[Start of section]

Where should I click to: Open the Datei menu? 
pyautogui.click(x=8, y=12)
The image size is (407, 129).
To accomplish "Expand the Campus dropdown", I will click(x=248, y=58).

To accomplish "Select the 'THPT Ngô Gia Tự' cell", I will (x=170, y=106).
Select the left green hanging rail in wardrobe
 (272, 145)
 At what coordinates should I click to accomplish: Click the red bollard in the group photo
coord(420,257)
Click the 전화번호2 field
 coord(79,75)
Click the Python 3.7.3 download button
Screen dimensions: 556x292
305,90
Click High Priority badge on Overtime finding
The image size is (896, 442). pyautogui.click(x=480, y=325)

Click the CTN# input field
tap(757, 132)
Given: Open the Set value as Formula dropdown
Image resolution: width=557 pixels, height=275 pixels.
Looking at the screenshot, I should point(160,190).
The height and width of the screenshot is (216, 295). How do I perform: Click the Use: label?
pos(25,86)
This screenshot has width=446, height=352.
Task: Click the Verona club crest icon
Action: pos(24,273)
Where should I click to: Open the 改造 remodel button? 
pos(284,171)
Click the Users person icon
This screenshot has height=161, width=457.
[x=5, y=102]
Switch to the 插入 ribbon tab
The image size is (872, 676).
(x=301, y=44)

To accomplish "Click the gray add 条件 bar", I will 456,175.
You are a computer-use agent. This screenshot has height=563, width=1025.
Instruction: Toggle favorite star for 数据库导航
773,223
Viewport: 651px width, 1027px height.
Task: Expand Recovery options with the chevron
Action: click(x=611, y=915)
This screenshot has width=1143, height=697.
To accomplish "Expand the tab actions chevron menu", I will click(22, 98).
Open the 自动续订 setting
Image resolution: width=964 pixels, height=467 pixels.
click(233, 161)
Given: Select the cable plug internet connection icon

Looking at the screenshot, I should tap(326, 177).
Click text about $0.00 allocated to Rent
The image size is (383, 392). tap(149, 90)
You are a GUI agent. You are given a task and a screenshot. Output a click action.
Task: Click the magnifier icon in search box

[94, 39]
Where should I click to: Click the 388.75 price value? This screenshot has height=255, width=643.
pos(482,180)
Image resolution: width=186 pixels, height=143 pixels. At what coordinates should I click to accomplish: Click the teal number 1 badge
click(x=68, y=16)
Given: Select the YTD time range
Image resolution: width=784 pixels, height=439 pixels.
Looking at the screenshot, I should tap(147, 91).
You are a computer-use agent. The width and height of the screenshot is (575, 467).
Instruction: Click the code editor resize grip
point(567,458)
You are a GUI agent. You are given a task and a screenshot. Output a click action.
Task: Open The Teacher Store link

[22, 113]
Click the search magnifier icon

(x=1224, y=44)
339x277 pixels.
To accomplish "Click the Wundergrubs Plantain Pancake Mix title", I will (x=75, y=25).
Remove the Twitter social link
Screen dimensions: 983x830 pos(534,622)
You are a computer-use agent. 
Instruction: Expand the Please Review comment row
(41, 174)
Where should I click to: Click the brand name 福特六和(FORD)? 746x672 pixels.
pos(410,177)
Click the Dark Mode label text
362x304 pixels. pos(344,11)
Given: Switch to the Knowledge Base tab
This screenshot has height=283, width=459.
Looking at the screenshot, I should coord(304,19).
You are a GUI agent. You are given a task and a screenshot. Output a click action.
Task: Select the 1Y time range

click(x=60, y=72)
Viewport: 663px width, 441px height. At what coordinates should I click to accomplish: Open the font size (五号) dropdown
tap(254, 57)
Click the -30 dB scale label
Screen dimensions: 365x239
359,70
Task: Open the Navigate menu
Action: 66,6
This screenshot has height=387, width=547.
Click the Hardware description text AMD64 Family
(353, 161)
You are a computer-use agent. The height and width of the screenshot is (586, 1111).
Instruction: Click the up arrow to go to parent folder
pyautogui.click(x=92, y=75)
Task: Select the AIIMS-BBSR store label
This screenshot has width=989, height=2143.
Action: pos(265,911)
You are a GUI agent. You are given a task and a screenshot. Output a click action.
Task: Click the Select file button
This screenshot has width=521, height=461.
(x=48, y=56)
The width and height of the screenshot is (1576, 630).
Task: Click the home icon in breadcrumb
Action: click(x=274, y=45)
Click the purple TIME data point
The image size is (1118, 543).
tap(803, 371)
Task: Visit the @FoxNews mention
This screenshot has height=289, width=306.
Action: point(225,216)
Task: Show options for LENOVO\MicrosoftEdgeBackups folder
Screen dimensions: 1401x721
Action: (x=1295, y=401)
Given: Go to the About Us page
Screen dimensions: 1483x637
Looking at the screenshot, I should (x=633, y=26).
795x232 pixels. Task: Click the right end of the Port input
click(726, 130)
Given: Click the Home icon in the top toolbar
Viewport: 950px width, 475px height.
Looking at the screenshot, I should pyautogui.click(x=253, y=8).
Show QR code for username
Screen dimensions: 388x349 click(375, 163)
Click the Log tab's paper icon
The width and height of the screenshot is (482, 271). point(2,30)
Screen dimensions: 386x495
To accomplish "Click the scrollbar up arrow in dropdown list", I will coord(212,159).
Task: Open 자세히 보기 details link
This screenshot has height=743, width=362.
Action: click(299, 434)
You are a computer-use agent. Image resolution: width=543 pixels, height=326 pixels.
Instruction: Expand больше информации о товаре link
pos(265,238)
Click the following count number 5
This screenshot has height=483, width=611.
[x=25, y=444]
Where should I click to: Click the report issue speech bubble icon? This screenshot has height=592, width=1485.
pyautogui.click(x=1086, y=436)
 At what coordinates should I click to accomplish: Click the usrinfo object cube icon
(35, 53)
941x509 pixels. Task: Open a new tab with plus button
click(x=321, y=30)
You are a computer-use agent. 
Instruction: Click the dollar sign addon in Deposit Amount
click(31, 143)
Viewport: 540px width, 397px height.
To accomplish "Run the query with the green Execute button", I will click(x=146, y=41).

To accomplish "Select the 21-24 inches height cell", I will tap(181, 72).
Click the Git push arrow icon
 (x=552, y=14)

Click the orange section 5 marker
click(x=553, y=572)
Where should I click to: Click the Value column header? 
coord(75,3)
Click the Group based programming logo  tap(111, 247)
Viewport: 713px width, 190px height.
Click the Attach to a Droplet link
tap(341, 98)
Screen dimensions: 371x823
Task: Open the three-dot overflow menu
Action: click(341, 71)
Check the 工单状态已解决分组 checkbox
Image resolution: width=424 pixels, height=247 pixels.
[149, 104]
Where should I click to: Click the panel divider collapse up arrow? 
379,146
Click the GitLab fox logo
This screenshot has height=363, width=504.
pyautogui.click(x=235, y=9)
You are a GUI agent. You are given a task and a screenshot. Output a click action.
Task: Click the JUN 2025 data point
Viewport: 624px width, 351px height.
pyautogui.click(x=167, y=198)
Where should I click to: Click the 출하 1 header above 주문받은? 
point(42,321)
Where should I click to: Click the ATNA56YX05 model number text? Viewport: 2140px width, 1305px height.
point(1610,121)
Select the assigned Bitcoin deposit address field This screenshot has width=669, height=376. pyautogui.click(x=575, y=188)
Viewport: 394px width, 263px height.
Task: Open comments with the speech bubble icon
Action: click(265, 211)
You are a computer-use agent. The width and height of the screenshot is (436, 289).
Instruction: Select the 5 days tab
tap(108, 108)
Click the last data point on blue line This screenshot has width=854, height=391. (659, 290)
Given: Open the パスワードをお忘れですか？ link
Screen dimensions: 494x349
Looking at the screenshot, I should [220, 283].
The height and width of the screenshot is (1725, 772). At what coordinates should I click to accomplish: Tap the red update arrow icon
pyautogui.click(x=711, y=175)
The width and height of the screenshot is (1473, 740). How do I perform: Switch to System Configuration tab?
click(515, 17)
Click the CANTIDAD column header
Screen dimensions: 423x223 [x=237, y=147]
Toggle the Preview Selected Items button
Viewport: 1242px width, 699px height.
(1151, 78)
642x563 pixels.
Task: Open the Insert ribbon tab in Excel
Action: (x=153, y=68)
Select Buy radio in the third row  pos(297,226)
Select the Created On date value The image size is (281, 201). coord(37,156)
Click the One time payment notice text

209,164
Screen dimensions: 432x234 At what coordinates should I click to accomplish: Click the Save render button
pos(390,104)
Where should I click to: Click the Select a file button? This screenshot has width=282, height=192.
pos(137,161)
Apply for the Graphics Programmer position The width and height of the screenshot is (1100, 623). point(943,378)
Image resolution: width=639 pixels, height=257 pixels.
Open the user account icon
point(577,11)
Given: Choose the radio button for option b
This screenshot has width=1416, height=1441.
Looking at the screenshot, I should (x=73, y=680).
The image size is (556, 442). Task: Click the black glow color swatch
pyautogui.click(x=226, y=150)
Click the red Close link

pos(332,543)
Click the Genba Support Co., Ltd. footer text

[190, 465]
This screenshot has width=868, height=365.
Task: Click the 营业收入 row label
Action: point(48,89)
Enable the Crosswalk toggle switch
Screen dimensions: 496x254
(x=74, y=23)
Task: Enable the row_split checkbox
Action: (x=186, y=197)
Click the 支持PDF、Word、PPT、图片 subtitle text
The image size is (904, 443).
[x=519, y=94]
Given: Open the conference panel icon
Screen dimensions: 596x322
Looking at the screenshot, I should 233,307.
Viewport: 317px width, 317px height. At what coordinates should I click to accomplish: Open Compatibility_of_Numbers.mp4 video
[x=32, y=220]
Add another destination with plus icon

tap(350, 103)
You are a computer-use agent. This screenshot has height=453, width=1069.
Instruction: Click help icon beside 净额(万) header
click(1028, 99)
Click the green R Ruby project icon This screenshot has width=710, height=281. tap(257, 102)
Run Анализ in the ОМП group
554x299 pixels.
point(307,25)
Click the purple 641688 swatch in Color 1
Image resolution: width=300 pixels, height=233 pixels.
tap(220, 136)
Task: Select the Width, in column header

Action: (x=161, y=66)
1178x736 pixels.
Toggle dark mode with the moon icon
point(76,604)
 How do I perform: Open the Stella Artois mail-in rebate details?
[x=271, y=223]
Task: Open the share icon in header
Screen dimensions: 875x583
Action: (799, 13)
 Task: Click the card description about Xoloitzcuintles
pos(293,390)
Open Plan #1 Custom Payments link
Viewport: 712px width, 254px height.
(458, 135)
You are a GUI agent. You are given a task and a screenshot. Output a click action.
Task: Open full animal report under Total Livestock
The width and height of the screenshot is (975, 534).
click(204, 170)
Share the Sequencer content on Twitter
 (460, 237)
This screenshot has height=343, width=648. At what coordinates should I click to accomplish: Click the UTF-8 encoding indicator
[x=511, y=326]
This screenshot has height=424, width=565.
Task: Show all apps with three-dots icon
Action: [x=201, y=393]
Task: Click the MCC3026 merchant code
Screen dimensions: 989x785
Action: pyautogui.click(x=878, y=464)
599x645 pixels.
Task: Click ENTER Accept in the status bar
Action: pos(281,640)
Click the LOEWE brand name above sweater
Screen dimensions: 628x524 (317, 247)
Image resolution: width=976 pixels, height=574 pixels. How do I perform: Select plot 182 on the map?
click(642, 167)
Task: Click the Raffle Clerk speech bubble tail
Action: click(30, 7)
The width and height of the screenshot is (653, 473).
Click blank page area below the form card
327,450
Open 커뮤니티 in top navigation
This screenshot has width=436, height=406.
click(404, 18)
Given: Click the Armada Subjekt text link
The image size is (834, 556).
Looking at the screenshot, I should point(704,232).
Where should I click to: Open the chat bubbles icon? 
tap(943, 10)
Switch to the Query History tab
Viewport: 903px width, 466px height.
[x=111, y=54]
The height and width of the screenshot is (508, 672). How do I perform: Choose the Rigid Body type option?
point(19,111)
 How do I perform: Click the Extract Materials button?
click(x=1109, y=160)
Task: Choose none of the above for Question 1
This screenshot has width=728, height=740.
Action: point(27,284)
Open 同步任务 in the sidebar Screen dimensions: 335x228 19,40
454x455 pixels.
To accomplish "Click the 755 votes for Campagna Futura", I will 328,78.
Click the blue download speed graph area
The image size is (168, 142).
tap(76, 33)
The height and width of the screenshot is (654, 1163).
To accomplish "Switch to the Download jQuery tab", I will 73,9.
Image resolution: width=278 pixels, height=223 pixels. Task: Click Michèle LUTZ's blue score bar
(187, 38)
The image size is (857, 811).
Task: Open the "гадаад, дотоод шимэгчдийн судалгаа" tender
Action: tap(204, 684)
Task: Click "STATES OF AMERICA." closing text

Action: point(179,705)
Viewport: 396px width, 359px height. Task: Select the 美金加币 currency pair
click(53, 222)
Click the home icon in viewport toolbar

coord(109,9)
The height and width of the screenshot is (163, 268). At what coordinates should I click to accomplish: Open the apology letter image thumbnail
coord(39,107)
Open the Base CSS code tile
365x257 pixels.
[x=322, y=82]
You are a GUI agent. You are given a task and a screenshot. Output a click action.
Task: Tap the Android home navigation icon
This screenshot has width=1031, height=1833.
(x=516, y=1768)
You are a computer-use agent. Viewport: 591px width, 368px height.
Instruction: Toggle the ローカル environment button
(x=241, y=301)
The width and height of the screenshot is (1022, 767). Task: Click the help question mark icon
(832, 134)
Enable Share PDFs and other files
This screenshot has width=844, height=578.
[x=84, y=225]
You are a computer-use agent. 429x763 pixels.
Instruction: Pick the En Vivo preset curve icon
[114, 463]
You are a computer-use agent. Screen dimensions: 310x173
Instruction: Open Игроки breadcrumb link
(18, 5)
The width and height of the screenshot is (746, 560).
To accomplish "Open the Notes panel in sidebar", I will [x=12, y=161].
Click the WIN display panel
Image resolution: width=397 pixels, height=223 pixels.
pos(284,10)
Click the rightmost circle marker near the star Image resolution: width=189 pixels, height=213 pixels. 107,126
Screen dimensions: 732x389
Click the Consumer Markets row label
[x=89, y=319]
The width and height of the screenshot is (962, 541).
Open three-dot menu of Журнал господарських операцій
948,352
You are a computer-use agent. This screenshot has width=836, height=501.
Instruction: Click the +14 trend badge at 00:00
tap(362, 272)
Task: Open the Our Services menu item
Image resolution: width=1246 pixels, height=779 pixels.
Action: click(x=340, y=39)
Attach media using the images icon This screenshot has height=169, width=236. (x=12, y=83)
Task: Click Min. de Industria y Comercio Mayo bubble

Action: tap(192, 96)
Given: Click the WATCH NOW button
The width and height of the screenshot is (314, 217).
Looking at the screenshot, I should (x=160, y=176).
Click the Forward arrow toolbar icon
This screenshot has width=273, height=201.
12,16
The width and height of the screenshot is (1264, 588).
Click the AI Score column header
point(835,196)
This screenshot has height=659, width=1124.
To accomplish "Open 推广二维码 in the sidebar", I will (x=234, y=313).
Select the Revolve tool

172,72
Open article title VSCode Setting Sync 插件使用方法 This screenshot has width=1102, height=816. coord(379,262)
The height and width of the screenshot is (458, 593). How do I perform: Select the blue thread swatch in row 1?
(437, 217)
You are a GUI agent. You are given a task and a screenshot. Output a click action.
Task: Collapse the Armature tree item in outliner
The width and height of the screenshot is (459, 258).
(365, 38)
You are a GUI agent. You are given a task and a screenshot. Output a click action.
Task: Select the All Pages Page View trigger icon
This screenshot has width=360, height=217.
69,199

[End of section]

TASK TO CARRY OUT> Out of the data above, set down the lines from the one with "This screenshot has width=273, height=201." to the one with "Open article title", both included, exactly as written and with no additions.

SOLUTION TO THE PROBLEM>
This screenshot has width=273, height=201.
12,16
The width and height of the screenshot is (1264, 588).
Click the AI Score column header
point(835,196)
This screenshot has height=659, width=1124.
To accomplish "Open 推广二维码 in the sidebar", I will (x=234, y=313).
Select the Revolve tool

172,72
Open article title VSCode Setting Sync 插件使用方法 This screenshot has width=1102, height=816. coord(379,262)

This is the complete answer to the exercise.